Fritz Bigler a marqué l’aviation légère suisse aussi bien au niveau professionnel que par sa passion. Se déplacer dans les airs a toujours été pour lui l’une des ultimes sensations. Mettant la découverte de la nature au premier plan, il ne s’agissait pas pour lui principalement de la technique de vol ou de la liberté qu’accorde la troisième dimension. En tant que fils de paysan, il a entretenu des relations étroites avec la nature et nous a toujours révélé sa beauté à nous les élèves-pilotes, tout en mettant l’accent sur notre responsabilité à son égard.
Déjà durant l’école secondaire qu’il a suivie à Köniz, Fritz a commencé à construire des planeurs et plus tard également des modèles de planeurs, puis d’avions à moteur. Il a rejoint le Groupe d’aéromodélisme de Berne. Bientôt, il devint son trésorier puis président pendant trois ans. En 1952, il commença la formation de pilote de planeur, réussissant l’examen officiel deux ans plus tard. En 1956 déjà, il devint instructeur de vol à voile, pour acquérir peu de temps après l’extension pour la voltige et le vol sans visibilité. La même année, il commença également la formation au vol à moteur et acquit la même année la licence idoine, suivie de l’autorisation de remorquage pour planeurs. De 1958 à 1960, il fut président du Groupe de vol à voile de Berne.
Après avoir travaillé pendant quelques années dans sa profession de dessinateur de machines, Fritz décida de faire de son loisir un métier.

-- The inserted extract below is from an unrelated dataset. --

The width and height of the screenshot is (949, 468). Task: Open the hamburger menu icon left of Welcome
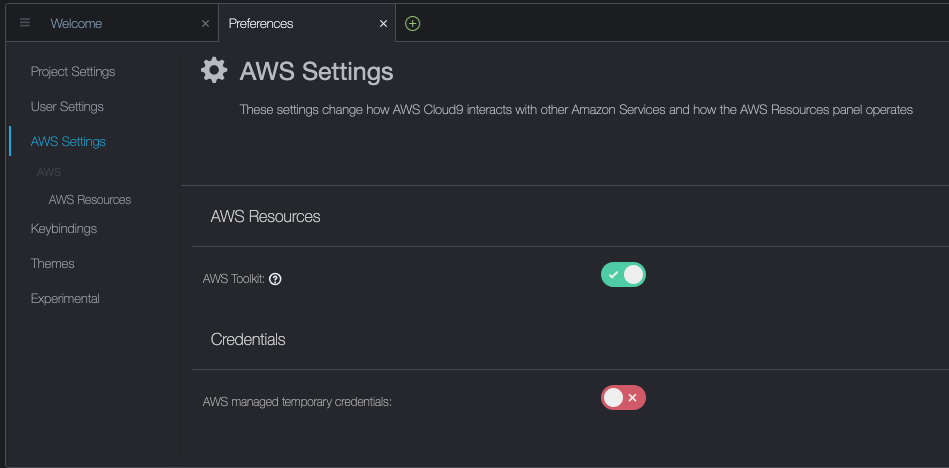25,23
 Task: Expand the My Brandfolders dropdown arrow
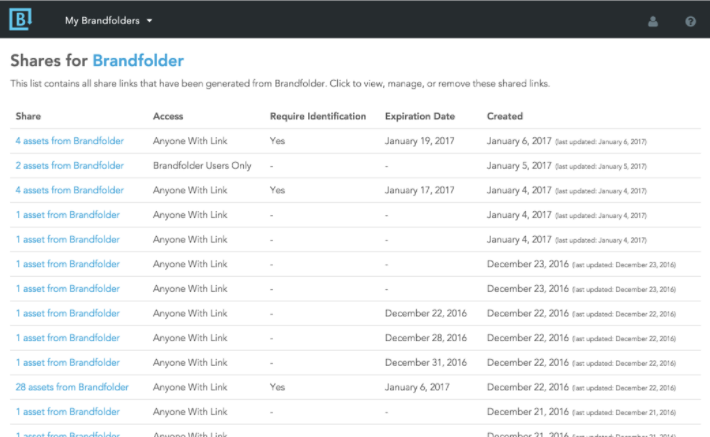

Il posa sa candidature en 1959 à l’Office de l’air d’alors, l’actuel Office fédéral de l’aviation civile (OFAC). Il n’a jamais interprété son nouveau domaine d’activité, «le trafic aérien non motorisé» comme la transposition de quelconques articles de loi. Son souci a toujours été la sécurité de l’aviation, où toutes les disciplines de vol devraient pouvoir y trouver leur compte. Il était donc naturel pour lui d’apprendre les particularités du parachutisme et de l’aérostation. En 1961, il suivit une formation de parachutiste au Centre national de parachutisme à Biscarrosse (France). Il reçut la licence de pilote de ballon à gaz en 1968 dans le cadre d’une formation auprès du Groupe d’aérostation de Berne, se convertissant en complément aux ballons à air chaud en 1976. Fritz développa un penchant particulier pour l’aérostation et il n’est donc pas étonnant qu’il ait remporté le Championnat suisse de ballons à air chaud en 1981.
Fritz Bigler a toujours été très ouvert aux nouvelles choses. Lors de l’avènement des premiers planeurs de pente en 1974, il a immédiatement acquis l’une des premières licences de pilote et gagné une riche expérience au travers de centaines de vols en aile delta. La transmission de ses connaissances lui était importante. C’est ainsi qu’il a rédigé avec le concours de Hans Bachofen un outil pédagogique de saut en parachute (Office de l’air 1976, 2e édition 1983). La publication: Fritz Bigler, «Das Segelflugzeug» (OFAC, 1983) sert de référence aujourd’hui encore. Il a toujours refusé la témérité en tant qu’instructeur de vol et d’aérostation. Il était important pour lui que ses élèves connaissent bien leurs frontières et puissent également diriger une équipe. Bien qu’il ait commandé une brigade d’artillerie en tant que major à l’armée, il n’a jamais donné d’ordres au civil, mais transmis des instructions claires sur lesquelles l’équipe pourrait bien s’orienter.
Pour ses mérites, l’Aéro-Club de Suisse, l’Aéro-Club de Berne et le Groupe d’aérostation de Berne lui ont décerné le titre de membre honoraire et l’Aéro-Club de Berne l’a désigné Aviateur de l’année 2010.
En plus de ses activités de vol, Fritz était un pêcheur passionné, se consacrant également à la protection des chauves-souris. Depuis 1992, il a été collaborateur du centre d’information de Berne sur la protection des chauves-souris. Il a passé de nombreuses soirées à les observer et à les compter.
Fritz Bigler a toujours été très correct à la fois dans son apparence soignée et ses relations collégiales et conviviales. C’était toujours un pur plaisir et aussi excitant de l’écouter raconter l’une de ses nombreuses expériences, toujours capable d’en rire de bon cœur.
Avec le départ de Fritz Bigler, l’aviation suisse a perdu un promoteur, un pionnier, un formidable modèle et un collègue apprécié.